**Records supplied**
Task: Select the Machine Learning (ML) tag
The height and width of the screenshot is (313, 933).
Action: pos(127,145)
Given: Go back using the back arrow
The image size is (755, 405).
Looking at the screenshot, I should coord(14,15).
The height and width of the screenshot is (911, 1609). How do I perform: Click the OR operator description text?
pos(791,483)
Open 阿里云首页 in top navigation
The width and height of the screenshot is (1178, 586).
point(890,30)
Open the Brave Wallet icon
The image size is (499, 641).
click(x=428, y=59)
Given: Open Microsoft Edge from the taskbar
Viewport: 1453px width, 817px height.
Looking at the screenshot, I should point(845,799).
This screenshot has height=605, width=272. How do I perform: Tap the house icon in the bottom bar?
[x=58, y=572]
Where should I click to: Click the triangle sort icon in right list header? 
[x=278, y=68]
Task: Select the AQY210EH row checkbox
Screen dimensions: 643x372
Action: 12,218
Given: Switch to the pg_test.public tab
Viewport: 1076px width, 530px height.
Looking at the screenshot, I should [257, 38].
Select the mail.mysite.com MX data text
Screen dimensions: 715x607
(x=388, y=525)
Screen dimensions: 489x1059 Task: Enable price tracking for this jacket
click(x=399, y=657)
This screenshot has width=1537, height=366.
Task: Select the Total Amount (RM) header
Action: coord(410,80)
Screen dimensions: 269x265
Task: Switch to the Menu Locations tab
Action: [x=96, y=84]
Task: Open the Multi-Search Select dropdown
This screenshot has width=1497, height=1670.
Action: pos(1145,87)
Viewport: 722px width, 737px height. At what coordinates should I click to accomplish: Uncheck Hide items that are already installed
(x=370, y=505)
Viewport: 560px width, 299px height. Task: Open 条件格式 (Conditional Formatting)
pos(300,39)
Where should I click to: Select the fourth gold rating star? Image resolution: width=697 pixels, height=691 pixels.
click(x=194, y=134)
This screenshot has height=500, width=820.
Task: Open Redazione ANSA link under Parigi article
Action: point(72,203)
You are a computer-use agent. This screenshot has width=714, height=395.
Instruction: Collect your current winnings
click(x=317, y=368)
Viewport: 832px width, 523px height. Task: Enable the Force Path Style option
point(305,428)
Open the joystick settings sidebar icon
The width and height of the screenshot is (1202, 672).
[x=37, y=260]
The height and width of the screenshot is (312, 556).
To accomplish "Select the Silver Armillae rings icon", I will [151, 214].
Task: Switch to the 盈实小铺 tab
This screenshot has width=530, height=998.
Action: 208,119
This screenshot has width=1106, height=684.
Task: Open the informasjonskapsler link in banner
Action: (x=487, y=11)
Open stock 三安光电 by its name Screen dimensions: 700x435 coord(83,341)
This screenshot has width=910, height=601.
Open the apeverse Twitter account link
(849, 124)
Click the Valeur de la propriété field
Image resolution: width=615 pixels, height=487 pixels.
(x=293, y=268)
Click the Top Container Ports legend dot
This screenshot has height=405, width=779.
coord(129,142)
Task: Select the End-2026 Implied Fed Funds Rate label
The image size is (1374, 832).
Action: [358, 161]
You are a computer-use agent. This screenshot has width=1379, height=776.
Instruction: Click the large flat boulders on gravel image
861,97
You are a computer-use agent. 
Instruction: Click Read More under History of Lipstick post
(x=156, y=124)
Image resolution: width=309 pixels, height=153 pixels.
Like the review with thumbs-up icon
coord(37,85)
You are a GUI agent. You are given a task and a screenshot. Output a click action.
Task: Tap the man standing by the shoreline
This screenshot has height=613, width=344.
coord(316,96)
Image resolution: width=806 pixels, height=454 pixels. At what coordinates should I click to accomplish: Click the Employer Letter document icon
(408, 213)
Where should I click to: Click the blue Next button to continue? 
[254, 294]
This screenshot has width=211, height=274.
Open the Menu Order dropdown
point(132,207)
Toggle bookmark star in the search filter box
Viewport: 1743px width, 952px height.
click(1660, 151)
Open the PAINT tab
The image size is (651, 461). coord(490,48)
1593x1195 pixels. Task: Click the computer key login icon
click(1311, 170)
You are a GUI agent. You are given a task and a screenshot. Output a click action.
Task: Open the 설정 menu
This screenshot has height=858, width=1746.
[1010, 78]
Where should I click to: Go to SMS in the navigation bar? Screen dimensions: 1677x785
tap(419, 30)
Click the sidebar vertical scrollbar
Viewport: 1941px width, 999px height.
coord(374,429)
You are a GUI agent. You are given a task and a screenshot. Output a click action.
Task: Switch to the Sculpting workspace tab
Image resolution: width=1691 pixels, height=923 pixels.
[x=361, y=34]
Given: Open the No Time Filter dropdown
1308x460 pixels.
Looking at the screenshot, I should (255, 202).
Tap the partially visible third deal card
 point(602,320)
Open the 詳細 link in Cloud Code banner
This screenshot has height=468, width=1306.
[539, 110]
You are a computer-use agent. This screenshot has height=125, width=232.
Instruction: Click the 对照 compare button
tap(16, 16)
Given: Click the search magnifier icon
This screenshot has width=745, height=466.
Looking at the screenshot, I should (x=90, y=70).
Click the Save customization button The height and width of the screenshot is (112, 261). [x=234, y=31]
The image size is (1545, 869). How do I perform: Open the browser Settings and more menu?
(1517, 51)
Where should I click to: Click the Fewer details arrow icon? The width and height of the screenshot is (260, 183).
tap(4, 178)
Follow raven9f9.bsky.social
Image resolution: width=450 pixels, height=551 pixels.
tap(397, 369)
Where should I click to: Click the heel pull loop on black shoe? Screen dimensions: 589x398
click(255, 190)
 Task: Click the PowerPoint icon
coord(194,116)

**Work instructions**
Copy out the listing again, from the line containing "has height=125, width=232." through the end of the listing, with no changes.

**Solution for this exercise**
You are a computer-use agent. This screenshot has height=125, width=232.
Instruction: Click the 对照 compare button
tap(16, 16)
Given: Click the search magnifier icon
This screenshot has width=745, height=466.
Looking at the screenshot, I should (x=90, y=70).
Click the Save customization button The height and width of the screenshot is (112, 261). [x=234, y=31]
The image size is (1545, 869). How do I perform: Open the browser Settings and more menu?
(1517, 51)
Where should I click to: Click the Fewer details arrow icon? The width and height of the screenshot is (260, 183).
tap(4, 178)
Follow raven9f9.bsky.social
Image resolution: width=450 pixels, height=551 pixels.
tap(397, 369)
Where should I click to: Click the heel pull loop on black shoe? Screen dimensions: 589x398
click(255, 190)
 Task: Click the PowerPoint icon
coord(194,116)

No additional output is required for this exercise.